▶ _Exercice écrit A_: Selon le passage fourni, dans quel journal et à quelle date l'article de David Brooks a-t-il paru ?
▶ _Exercice écrit B_: Traduisez en anglais cette phrase du passage fourni : « Je suis retombé sur un article en faisant le ménage ce soir (ah! il n'y a pas que des inconvénients à faire le ménage). »

Dans un pays aussi inégalitaire et divisé socialement que les États-Unis, pourquoi voit-on des présidents de droite, riches et arrogants, contrôler la Maison Blanche et favoriser les riches au détriment des pauvres?

Vu de l’extérieur, il est difficile de comprendre pourquoi ce peuple réélit un président qui ne leur veux pas du bien, économiquement parlant.

Je suis retombé sur un article en faisant le ménage ce soir (ah! il n’y a pas que des inconvénients à faire le ménage). C’est celui de David Brooks, paru dans le New York Times du dimanche 12 janvier 2003 (p.wk15) : Why middle-class Americains vote like rich people.

▶ _Données fournies_:
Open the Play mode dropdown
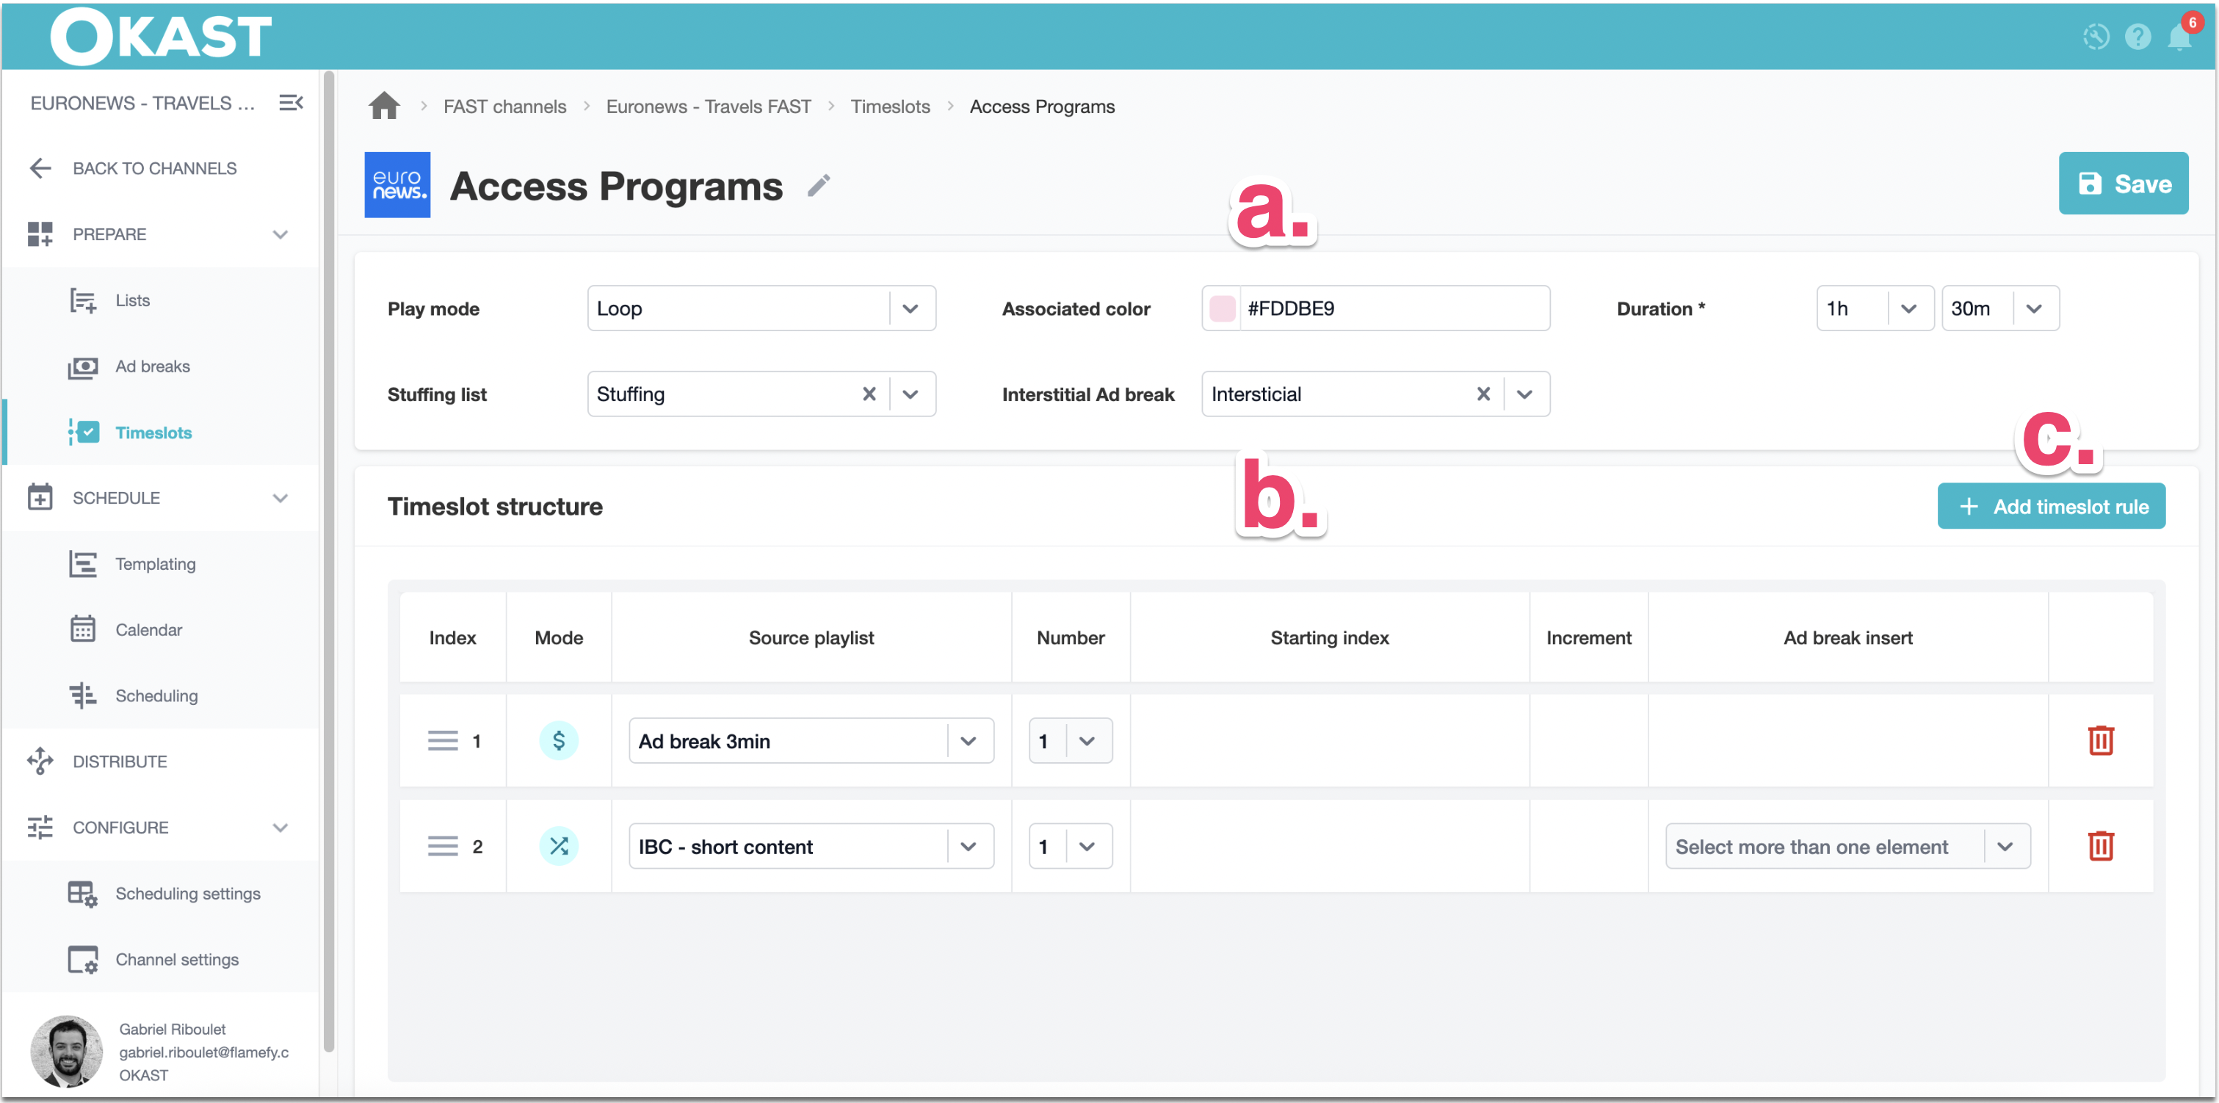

▶ _Réponse A_: Dans le New York Times du dimanche 12 janvier 2003.

▶ _Réponse B_: I came across an article again while doing the housework this evening (ah! housework doesn't only have drawbacks).